The tragic death of Payal Tadvi is being called the “Rohit Vemula moment” in medicine, as the young doctor allegedly took her life after being subjected to casteist harassment from her seniors at a Mumbai-based public hospital.
Young medicos gathered to seek justice for their colleague, and their voices are resonating online too, as the protests become more vocal and unfortunately more political. Tadvi’s suicide comes about three years after Rohit Vemula’s.
Like Vemula’s death, Tadvi’s passing also elicits emotional reactions as student unions and public health workers call for the arrest of the three senior doctors who are said to have harassed her.
These three doctors have also circulated a letter suggesting that Tadvi had possibly succumbed to the “heavy workload” that doctors face. On their possible hand in pushing her over the edge, figuratively, they countered that they pointed out “basic duties” in the same way that their seniors had done with them.
While all of this will be investigated, Tadvi’s death has exposed caste and entitlement-based fissures in institutions besides laying bare how ill-equipped they are to tackle complaints. Tadvi’s husband and mother have stated that complaints on the harassment the young doctor faced had been raised with immediate authorities.

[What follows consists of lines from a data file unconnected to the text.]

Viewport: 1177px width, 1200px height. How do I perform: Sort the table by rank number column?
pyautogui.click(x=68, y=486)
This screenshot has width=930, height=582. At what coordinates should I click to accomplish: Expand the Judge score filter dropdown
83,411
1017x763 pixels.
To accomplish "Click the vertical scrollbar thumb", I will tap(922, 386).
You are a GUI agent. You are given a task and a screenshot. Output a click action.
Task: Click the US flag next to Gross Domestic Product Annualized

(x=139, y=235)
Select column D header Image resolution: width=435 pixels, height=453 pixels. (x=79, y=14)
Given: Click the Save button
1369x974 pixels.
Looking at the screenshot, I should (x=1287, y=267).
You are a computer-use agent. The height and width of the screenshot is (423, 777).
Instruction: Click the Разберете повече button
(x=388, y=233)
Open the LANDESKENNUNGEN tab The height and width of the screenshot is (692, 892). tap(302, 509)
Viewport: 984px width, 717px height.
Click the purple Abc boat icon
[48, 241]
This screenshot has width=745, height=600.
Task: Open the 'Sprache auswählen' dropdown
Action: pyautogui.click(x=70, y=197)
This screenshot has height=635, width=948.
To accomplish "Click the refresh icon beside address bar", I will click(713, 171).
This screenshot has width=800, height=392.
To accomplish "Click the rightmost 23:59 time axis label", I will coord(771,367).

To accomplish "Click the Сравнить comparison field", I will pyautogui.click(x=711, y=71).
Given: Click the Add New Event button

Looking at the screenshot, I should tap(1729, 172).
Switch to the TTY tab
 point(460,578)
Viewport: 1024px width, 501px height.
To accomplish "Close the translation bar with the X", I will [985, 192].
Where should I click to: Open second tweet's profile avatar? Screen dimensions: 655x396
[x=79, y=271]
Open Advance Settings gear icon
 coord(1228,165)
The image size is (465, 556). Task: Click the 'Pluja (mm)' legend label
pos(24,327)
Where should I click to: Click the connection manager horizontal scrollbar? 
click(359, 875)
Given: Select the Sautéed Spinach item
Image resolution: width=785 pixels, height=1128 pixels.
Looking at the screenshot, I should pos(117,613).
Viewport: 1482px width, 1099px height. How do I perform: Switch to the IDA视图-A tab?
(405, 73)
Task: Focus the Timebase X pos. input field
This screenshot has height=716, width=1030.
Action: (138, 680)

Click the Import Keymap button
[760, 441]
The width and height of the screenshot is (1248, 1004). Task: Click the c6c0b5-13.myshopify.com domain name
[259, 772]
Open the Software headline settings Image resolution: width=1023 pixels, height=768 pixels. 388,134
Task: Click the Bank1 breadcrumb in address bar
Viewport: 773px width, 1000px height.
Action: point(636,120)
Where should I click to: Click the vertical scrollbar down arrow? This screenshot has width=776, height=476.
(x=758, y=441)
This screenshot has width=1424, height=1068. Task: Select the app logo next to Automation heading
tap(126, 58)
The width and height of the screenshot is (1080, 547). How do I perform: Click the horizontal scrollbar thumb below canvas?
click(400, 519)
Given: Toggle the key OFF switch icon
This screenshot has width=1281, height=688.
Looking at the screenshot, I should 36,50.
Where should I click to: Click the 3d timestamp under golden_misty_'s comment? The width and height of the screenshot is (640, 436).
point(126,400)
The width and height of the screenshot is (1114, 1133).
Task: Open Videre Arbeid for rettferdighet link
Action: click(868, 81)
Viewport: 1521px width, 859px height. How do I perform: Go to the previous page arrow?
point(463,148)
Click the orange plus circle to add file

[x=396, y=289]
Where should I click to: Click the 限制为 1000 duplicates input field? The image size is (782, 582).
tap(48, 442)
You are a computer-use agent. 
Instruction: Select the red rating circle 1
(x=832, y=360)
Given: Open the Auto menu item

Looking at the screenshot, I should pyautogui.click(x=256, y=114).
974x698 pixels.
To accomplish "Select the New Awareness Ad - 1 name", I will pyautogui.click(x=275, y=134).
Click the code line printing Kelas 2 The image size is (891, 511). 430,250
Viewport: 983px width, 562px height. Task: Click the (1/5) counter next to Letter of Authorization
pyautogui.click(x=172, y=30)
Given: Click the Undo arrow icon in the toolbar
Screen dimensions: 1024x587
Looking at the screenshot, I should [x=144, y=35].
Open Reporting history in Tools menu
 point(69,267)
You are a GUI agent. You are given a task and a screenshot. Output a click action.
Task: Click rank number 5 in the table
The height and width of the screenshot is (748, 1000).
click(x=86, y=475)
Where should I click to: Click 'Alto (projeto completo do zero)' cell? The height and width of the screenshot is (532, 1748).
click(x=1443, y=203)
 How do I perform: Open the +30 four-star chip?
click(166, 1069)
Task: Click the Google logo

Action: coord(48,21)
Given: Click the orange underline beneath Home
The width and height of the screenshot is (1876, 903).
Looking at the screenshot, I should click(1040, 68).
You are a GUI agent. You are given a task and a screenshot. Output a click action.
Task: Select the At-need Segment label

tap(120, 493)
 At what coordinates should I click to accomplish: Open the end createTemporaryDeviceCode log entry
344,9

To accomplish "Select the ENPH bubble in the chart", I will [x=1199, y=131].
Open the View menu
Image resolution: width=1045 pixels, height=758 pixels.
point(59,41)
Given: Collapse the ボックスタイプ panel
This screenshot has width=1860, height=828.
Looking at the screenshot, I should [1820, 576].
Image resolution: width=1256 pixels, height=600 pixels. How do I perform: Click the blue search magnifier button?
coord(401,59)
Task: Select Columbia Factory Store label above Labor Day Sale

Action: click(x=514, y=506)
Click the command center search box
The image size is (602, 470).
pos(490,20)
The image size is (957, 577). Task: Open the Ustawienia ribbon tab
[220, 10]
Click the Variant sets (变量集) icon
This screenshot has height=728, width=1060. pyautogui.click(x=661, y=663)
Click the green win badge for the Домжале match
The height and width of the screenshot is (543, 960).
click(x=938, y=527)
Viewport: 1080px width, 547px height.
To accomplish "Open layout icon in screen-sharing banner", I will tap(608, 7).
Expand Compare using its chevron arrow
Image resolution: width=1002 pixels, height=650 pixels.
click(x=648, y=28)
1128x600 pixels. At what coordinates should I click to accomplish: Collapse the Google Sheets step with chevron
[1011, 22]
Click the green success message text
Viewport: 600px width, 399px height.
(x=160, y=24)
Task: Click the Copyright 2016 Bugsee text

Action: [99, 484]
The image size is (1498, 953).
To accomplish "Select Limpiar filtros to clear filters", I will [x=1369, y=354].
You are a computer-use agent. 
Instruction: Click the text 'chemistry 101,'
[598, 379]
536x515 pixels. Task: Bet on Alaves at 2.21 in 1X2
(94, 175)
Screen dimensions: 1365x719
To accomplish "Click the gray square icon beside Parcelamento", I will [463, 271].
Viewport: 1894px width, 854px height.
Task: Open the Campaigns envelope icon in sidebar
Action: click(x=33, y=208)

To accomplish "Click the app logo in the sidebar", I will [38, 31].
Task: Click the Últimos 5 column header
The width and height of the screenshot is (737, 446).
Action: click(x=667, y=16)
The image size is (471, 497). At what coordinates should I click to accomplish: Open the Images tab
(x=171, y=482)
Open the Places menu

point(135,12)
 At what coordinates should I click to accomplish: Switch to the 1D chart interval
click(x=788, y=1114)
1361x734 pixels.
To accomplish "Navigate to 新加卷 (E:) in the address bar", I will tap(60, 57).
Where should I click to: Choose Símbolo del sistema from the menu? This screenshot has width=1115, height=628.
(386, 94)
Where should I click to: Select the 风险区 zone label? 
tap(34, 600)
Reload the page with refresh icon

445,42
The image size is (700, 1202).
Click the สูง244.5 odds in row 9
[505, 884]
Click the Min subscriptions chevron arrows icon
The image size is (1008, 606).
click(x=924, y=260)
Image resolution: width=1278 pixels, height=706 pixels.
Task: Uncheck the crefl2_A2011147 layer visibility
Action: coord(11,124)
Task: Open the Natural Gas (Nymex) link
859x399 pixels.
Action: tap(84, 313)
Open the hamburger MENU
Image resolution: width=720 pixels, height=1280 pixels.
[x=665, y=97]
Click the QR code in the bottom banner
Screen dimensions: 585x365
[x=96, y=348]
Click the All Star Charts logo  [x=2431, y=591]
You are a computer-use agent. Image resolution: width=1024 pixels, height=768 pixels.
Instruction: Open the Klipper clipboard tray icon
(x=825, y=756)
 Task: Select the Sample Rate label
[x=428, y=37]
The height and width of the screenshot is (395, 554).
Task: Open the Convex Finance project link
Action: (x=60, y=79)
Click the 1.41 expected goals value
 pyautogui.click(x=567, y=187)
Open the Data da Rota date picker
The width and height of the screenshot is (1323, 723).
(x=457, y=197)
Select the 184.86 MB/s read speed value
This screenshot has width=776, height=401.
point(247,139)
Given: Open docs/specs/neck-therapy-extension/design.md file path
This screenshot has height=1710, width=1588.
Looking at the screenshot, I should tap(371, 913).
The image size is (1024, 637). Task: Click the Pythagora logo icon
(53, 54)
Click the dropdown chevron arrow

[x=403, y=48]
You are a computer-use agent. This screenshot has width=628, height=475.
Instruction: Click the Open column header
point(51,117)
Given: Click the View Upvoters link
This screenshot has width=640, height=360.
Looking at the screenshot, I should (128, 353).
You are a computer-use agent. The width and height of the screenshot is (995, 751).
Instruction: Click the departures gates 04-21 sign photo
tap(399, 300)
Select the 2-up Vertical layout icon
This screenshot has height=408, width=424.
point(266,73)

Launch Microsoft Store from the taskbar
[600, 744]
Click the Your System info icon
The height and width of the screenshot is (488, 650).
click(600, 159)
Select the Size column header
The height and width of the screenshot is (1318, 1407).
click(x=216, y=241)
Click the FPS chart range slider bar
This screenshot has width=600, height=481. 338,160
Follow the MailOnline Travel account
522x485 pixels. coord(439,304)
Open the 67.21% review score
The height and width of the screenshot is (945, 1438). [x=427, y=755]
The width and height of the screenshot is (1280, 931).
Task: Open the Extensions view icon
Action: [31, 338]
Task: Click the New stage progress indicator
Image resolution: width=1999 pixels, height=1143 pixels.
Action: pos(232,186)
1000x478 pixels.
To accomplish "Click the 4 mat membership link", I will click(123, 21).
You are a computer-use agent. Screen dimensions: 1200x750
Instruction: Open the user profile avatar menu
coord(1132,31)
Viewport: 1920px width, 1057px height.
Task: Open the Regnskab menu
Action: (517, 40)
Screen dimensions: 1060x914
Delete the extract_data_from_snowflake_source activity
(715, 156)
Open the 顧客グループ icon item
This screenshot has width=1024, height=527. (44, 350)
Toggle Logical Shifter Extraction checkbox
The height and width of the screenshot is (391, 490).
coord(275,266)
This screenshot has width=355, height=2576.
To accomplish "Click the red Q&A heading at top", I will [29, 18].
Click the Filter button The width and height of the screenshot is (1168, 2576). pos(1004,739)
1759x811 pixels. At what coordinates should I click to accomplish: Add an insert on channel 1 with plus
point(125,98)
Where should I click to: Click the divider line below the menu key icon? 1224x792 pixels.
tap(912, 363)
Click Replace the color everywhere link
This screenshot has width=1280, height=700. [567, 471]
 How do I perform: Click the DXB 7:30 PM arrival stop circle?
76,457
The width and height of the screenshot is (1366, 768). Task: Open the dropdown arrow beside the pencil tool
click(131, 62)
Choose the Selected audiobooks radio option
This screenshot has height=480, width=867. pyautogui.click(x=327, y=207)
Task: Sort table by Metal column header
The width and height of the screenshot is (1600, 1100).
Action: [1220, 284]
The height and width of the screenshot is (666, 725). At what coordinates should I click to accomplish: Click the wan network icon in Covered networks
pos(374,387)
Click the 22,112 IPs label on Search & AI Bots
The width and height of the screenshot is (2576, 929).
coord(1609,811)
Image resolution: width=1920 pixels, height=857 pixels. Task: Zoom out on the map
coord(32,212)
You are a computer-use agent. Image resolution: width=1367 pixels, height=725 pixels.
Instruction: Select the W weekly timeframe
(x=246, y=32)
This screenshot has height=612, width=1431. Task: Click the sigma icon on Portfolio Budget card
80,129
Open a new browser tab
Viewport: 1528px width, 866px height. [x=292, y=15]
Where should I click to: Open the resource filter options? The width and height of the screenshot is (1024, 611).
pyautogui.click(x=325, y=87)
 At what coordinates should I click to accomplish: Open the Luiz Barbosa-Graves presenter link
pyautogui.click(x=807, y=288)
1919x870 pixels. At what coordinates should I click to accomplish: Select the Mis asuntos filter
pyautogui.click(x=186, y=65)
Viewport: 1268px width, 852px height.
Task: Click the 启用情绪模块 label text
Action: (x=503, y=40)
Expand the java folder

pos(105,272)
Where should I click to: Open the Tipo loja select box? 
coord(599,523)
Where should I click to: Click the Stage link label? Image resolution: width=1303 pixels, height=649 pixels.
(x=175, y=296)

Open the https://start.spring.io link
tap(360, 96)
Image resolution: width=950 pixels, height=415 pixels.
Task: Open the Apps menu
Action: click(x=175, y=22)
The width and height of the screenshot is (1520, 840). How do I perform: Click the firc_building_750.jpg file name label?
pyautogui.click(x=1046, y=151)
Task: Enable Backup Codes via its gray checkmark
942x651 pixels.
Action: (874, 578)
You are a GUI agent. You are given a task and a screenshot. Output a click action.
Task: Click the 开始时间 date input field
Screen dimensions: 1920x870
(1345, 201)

If only they had acted. A counsellor would have been able to decipher if this was ragging, caste-based discrimination, bullying or an inability to cope with the workload, and a life could well have been saved. As for bullies in educational institutions and workplaces, they deserve the strictest action as they always pick on soft and vulnerable targets. Cloaking it in caste, gender or any other shroud does not take away from the fact that an act of bullying is one of wilful aggression. A quality least required in our next generation of doctors.